After spending a couple of days writing a parser in Go for the V8 heapsnapshot JSON file, here's what I've learned:

  • The heapsnapshot file is a JSON file that represents all heap-allocated values and the edges between them.

  • The JSON format uses dictionary-encoding to compactly represent the nodes and edges of the graph.

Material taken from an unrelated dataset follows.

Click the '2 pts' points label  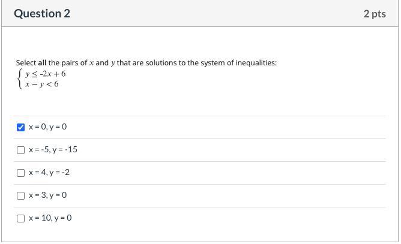pos(374,13)
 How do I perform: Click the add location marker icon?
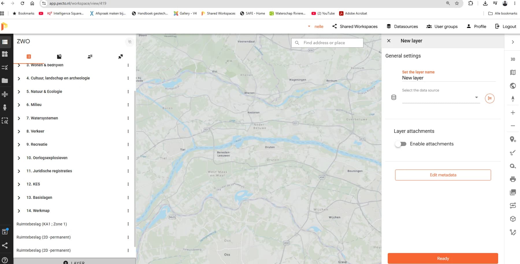tap(513, 139)
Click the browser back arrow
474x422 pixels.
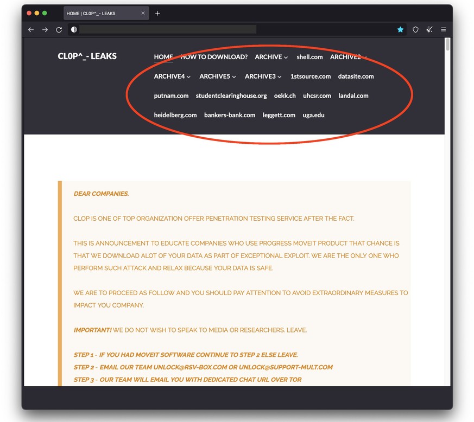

The annotated top-level structure of a heapsnapshot file looks like:

{
    "snapshot": {
        "meta": {
            "node_fields": ["type", "name", "id", "self_size", "edge_count", "trace_node_id", "detachedness"],
            "node_types": [
                ["hidden", "array", "string", "object", "code", "closure", "regexp", "number", "native", "synthetic", "concatenated string", "sliced string", "symbol", "bigint", "object shape"],
                "string",
                "number",
                "number",
                "number",
                "number",
                "number"
            ],
            "edge_fields": ["type", "name_or_index", "to_node"],
            "edge_types": [
                ["context", "element", "property", "internal", "hidden", "shortcut", "weak"],
                "string_or_number",
                "node"
            ]
        }
    },
    "nodes": [
      // Each node is represented by 7 numbers, matching the length of node_fields.
      // Each number corresponds to the index of the value in the node_types array.
      1,0,66,16,10,0,0, // type=array  name=alpha id=66 self_size=16 edge_count=10 trace_node_id=0 detachedness=0
      2,1,77,16, 1,0,0  // type=string name=bravo id=77 self_size=16 edge_count=1  trace_node_id=0 detachedness=0
    ],
    "edges": [
      // Each edge is represented by 3 numbers, matching the length of edge_fields.
      1,1,0 // type=element name_or_index=1(bravo) to_node=0
    ],
    "trace_function_infos": [],
    "trace_tree": [],
    "samples": [],
    "locations": [],
    "strings": [
      "alpha",
      "bravo",
      "charlie"
    ]
}

Other notes:

  • To compare different heap snapshots, use the nodes.id. The ID is consistent across snapshots, meaning the same object will have the same ID in different snapshots.
  • The Chromium HeapSnapshotLoader uses a custom parser for the nodes and edges array since it's always an array of uint32 and heap snapshots may be very large (GiB).